A system should have health checks, metrics, log entries and end-to-end tracing in order to be considered observable.

Observability is not Monitoring!

To make performance development possible it requires a good monitoring & observability system capable or retrieving valuable information from your codebase and infrastructure.

Every action depends on the accuracy and reliability of all those data types a system provides. Choose your service wisely and most of all that it provides most of the tools you need. Different services are harder to maintain and sync data.

Load Testing

As we have been discussing, load testing evaluates the performance of an application allowing us to detect issues with the current infrastructure and codebase.

But how can we add this step to our development process?

Run against the production environment;
Provision an environment that mirrors production.

Please read Load testing micro-services by João Tiago for a deep dive on a real example of the first approach.

The approach you choose to take depends on how much value it adds to the application. The reason I choose the second approach lays the foundation for stress testing, which is described in the next section.

If your application depends on 3rd party APIs you may need to contact your liaison to understand what impact running the tests will have on their servers.
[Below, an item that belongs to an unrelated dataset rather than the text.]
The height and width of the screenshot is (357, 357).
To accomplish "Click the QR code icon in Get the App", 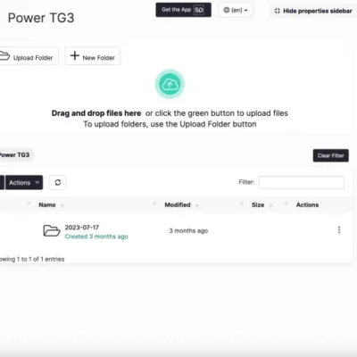I will (199, 10).
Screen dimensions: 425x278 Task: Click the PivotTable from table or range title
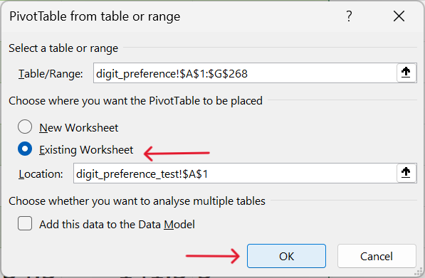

Solutions to this problem are for them to provisioning a sandbox or for you to mock their API.

There's a chance the 3rd party starts blocking requests from your load tests if you don't contact them for clarification on their limitations if any.

If you mock their API take special attention to mock their limitations as well, such as maximum timeouts, throttling, etc.

The infrastructure provisioned MUST be identical to production but with the difference that it will be an ephemeral environment.

Consider using the CI/CD pipeline workflow to trigger the load testing step before the application is deployed to production, although it can also be a parallel step which won't affect the deployment to production. The key takeaway is that it's a really important step to keep taps on the performance of your application, and should be part of the pipeline workflow.

One important thing to take into account is where you're making the requests to your application. If you're targeting people all over the world and you have a multi-region deployment, consider adding this geographic constrains as well as it influences latency your consumers might experience.

Here's a simple example of an application.

After running a load test we detect that this machine type has a low CPU and a high memory for its usage, so it's easy to figure out that we may need to change the provisioned type to one with higher CPU and lower memory.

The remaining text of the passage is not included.